Ho potuto assaggiare una serie di loro vini, una sequenza più che sufficiente per chiarire le idee sulla qualità e carattere dei medesimi. La degustazione è iniziata con i due Chianti Classico d’annata, il 2016 e il 2015: il primo di una bella freschezza e vigore, fruttato ed elegante e piuttosto persistente, mentre il secondo, frutto di una annata più calda, era più pieno e corposo, più sostanziale e strutturato e, con ogni probabilità, di maggiore longevità. Entrambe le bottiglie, fortunatamente, erano inconfondibilmente sangiovese anche se c’è un 5% di cabernet sauvignon nel taglio, utile chiaramente ad aggiungere colore e polpa al sangiovese adatto per questa categoria di vino. Queste due vini sono stati seguiti da due Riserva, il 2013 e 2012, e anche in questo caso le differenze fra i millesimi (una virtù precipua secondo i miei canoni di degustazione) non potevano essere più chiare.

Il 2013 è stata un’annata piuttosto fresca e piovosa rispetto alle  medie stagionali e lo si sente nel vino: fragrante al naso, vigoroso e tonico al palato, ottima la continuità; c’è anche una leggera vena acida che suggerisce che l’affinamento in bottiglia sarà di aiuto nel completamento del vino. Più calda l’annata 2012, più generoso e morbido il vino, dolci i profumi e sapori, rotonda la materia, molto Castelnuovo Berardenga nelle sensazioni di tabacco e ribes rosso sia al naso che al palato. E i solidi tannini dei vini di questo comune sono pure ben presenti in questa Riserva.

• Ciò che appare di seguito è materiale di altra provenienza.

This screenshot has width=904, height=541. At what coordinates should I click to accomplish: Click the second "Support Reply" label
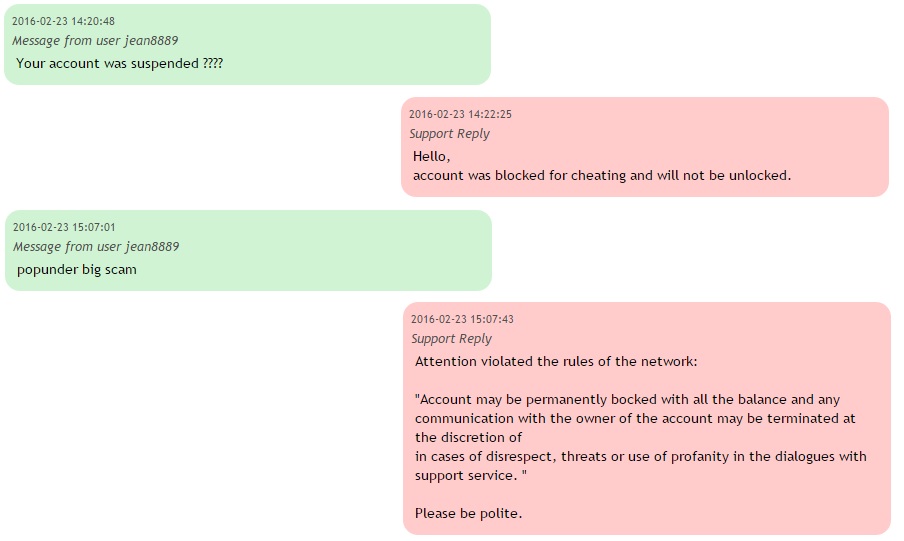(x=451, y=339)
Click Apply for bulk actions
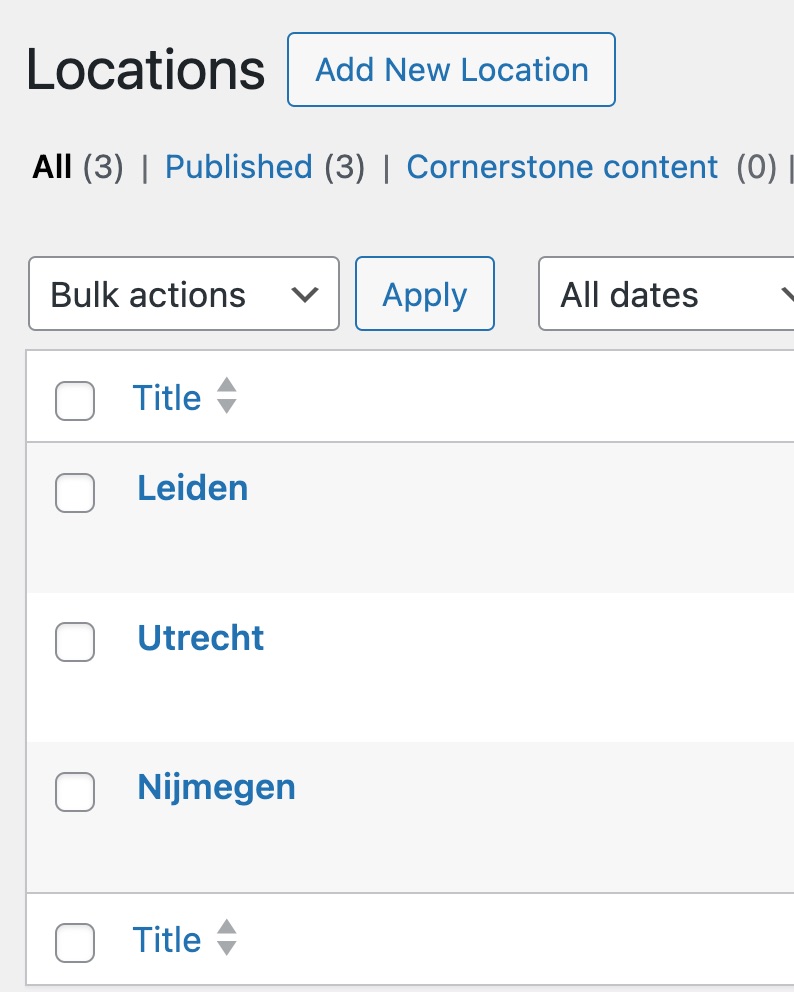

Le due Gran Selezione assaggiate, come è giusto, sono indubbiamente di una classe superiore. Il 2013, intenso e di una concentrazione significativa, è leggermente indietro nel suo sviluppo: l’estratto è importante pur essendo il vino ben levigato, la lunghezza è notevole e idem dicasi per l’intensità, equilibrata e priva di qualsiasi asprezza. Ancora migliore il 2011: frutta rossa matura e fresca, palato di volume e profondità, un bel velluto alla progressione e al finale, molta materia e, allo stesso tempo, molta armonia. Vino destinato a diversi anni di gradevole vita .

Da notare: l’impiego molto discreto delle barrique in affinamento ma mai prevaricanti, mentre più recentemente sono stati introdotti anche i tonneaux, scelta che ritengo molto azzeccata. I miei ringraziamenti ai proprietari per la disponibilità e ad Elisabetta Borgonovi, che ha suggerito l’incontro.

I titolari, anche se imbottigliano da pochi anni, stanno lavorando molto bene  e non credo  sia necessario aggiungere che questi sono vini per persone di tutte le fedi, offrendo una piacevolezza e una personalità  veramente ecumeniche.

 

Daniel Thomases

Semplicemente il giornalista che ha insegnato a molti, se non a tutti, il mestiere. Una delle vere colonne della critica enogastronomica in Italia.